_EXERCISE AIM_
Quote the TRIUMF Service Challenge 3 status page word for word, starting with "- 10GigE was" and going on through "the Foundry switch.".

** START SOURCE EXCERPT **

TRIUMF @ Service Challenge 3
This is the status of our SC 3 cluster as of March 2006.- Hardware
- Software
- Networking
- Tape Transfer Status
- Tier 2 Status
- Networking Tests - June 2005
- 'To do' list
Hardware
Servers
- 3 EMT64 dCache pool node systems, each with:
- 2 GB memory
- hardware raid - 3ware 9xxx SATA raid controller
- Seagate Barracuda 7200.8 drives in hardware raid 5 - 8 x 250 GB
- 1 dual Opteron 246 dCache headnode server with:
- 2 GB memory
- 3ware 9xxx SATA raid controller
- WD Caviar SE drives in hardware raid 0 - 2 x 250 GB
- a 4560-SLX IBM Tape Library (currently with 1 SDLT 320 tape drive)
- 1 EMT64 system used as an FTS Server with:
- 2 GB memory
- 3 SCSI 73 GB drives for the OS and for Oracle's needs.
- a 4560-SLX IBM Tape Library (currently with 1 SDLT 320 tape drive)
- 2 EMT64 systems used as LFC and VOBOX Servers with:
- 2 GB memory
- 2 SATA 160 GB drives in a Raid-1 configuration
Storage
- 5.5+ TB disk
- 8+ TB tape. Note that 2 additional SDLT-600 drives and
required tapes have been ordered. This will bump our tape storage
capacity by an additional 7.5 TB when they are installed.
Software
- dCache/SRM - deployed in June 2005
- FTS / Oracle - deployed late July 2005
- LFC / VOBOX - deployed in October 2005
Networking
- 2 x 1 GigE
- CANARIE provides some graphs of traffic rates of the TRIUMF-CERN link.
- 10GigE was temporarily available for testing until June 18 2005
- Last mile DWDM optics for TRIUMF/BCNET have finally been shipped to us. We will soon proceed with deploying the Foundry switch.
Tape Transfer Status
We used a home-brewed HSM tape interface for tape transfer tests. Tape transfers ran from Mon Jul 25 2005 at 17h30 until Fri, Jul 29 2005 at 03h00. 3 tape drives on 2 hosts performed well; unfortunately the fastest tape library on the third host had various SCSI problems and could only be used productively for about two 6-hour periods.We archived 6977 files totaling 7.3 TB. At peek we achieved approximately 36 MB/sec.
Tier 2 Status
The following Canadian sites participated in the Tier 1 -Tier 2 SC 3 transfers in 2005. Note that they are NOT officially ATLAS Tier 2. FTS was used for transfers.dCache/SRM deployed and currently working
-
Simon Fraser University via WestGrid
Example network T1-T2 activity between TRIUMF and SFU from Wed, Aug 3 to Tue, Aug 9 2005:
- University of Alberta - configured and active from Aug 16 2005.

** END SOURCE EXCERPT **
** START RAW DATA **

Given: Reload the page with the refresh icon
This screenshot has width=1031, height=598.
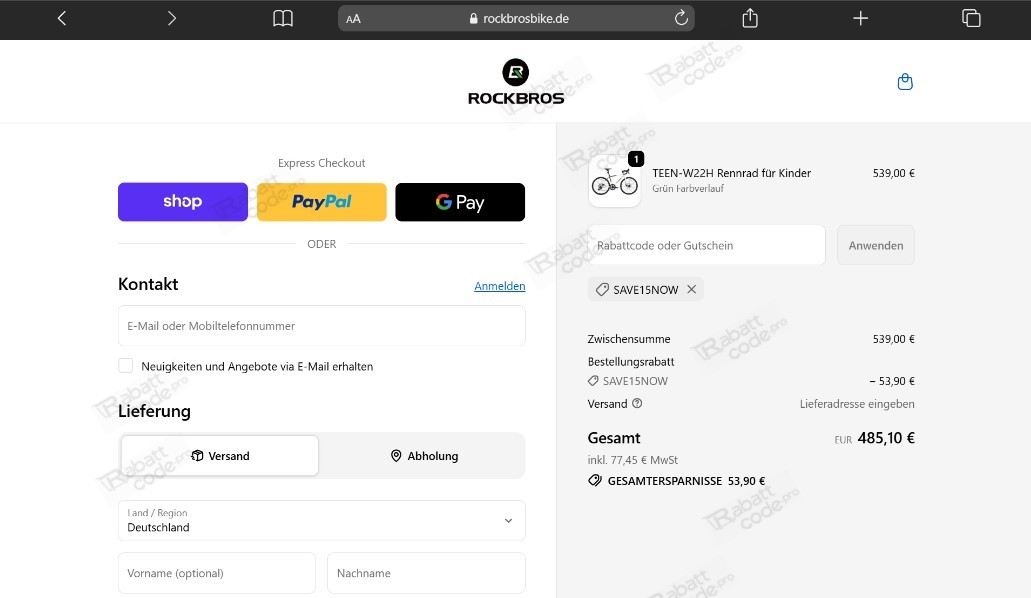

** END RAW DATA **

_CORRECT RESULT_
- 10GigE was temporarily available for testing until June 18 2005
- Last mile DWDM optics for TRIUMF/BCNET have finally been shipped to us. We will soon proceed with deploying the Foundry switch.